Higher Spending Leads to Poorer Education? A Bayesian Statistics Project using Monte Carlo Techniques

If a state spends more on education, does its students perform better?

Higher Spending Leads to Poorer Education? A Bayesian Statistics Project using Monte Carlo Techniques
Guber (1999) points out that the average SAT score in 1994 is inversely related to the expenditure.

This has been a fierce point of debate between many politicians and researchers in the States. The discussion is fueled by the tug of war between the Trump’s administration who proposes to slashed Federal Education Budget and the Congress who adamantly rejects such a proposal year after year.

Secretary of Education Betsy DeVos and Donald Trump with Students in the White House (Shealah Craighead / Public domain)

Our gut feeling may instinctively nod at the idea that more education spending results in better education outcomes. After all, a larger funding in education allows schools to provide quality learning resources, which help students learn better and thus perform better in standardized tests. This train of thought appears to be supported by research as well: the National Bureau of Economic Research found that states which provide higher education funding to the poorest school districts see more academic improvement in education outcomes than those which did not in the long run.

Guber (1999) points out that the average SAT score in 1994 is inversely related to the expenditure.

However, others have pointed out the contrary — rightfully so —using data. Guber (1999) found that on a state level, a higher per capita public school spending is correlated with poorer performance in SAT between 1994 and 1995(Figure 1).

In this post, I will attempt to debunk that the hypothesis that an increase in public funding in education does not correlate with higher students’ performance in standardized tests, while controlling for other factors using a Bayesian statistics implemented in R using the rJAGS package. This is done in 5 steps.

  1. Choosing the data
  2. Visualizing the data
  3. Modeling the data
  4. Analyzing the model

1. Choosing the Data

The data set used is the data set from Guber (1999) in his paper ‘Getting What You Pay For: The Debate over Equity in Public School Expenditures’. The data is chosen because it contains data that describes the per-pupil expenditure on education and the education outcomes (SAT scores) in various states from 1994–95. By modeling this data, we can find out the relationship between expenditure and education outcomes.

To retrieve the SAT data from using R’s faraway library, the following code is implemented in R.

library(faraway) 
data(sat) #retrieves the Guber (1999) data set

The table below shows a description of the data set.

Table 1: A description of the Guber (1999) data set

2. Visualizing the Data

Before we jump into analyzing the data, we would like to understand the relationship between the features in the data set.

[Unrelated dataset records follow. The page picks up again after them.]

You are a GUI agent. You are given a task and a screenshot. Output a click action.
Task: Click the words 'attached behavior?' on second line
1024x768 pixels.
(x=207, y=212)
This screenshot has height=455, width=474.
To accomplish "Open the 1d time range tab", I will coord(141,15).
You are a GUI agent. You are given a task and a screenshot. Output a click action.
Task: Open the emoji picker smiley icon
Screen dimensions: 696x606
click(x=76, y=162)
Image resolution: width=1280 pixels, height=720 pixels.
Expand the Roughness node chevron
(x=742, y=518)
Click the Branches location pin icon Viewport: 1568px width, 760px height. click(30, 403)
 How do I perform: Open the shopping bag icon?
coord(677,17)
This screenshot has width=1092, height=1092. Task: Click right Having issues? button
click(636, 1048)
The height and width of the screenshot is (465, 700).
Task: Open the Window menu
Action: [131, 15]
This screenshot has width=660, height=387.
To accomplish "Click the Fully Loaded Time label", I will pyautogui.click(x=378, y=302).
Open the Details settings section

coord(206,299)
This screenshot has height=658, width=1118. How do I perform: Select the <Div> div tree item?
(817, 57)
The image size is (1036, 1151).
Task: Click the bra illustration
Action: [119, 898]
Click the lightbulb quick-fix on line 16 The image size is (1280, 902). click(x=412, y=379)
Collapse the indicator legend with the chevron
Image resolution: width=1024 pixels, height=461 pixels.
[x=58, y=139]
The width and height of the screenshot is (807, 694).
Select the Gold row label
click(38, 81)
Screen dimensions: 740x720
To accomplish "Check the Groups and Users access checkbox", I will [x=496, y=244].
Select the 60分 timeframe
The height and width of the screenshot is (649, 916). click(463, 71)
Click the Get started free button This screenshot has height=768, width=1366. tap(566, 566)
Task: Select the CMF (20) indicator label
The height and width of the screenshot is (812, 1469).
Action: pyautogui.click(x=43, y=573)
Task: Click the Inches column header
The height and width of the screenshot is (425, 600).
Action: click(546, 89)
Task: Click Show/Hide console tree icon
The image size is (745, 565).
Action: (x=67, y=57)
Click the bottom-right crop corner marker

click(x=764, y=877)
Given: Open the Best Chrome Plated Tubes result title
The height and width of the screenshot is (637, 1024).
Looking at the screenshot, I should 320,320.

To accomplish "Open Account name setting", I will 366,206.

To do so, we create scatter plots between the variables listed in Table 1. From there, we can distill a few observations.

Observation 1: Unsurprisingly, as per-pupil expenditure increases, the teacher-to-pupil ratio increases (Figure 3) and teachers become better compensated (Figure 4).
Figure 3 (and 4): Graph of pupil:teacher ratio (and Avg Annual Salary) against per-pupil expenditure
Observation 2: As per-pupil expenditure increases, the SAT participation rate increases (Figure 5). In other words, the expenditure increases the accessibility of SAT to a wider populace of students.

The additional expenditure could have given opportunities to students in the poorer school districts educational resources that were previously inaccessible to them. The said resources help prepare them sit for the SAT test.

Figure 5: Scatter plot of SAT participation rates against per-pupil expenditure

3. Modeling the Data

3.1 The General Approach to Modelling

To model this data set, we first assume a probability distribution of the data. We then use a Bayesian statistical method to infer the parameters of the probability distributions, which can then be used as evidence for or against the hypothesis that increased funding leads to improved education outcomes.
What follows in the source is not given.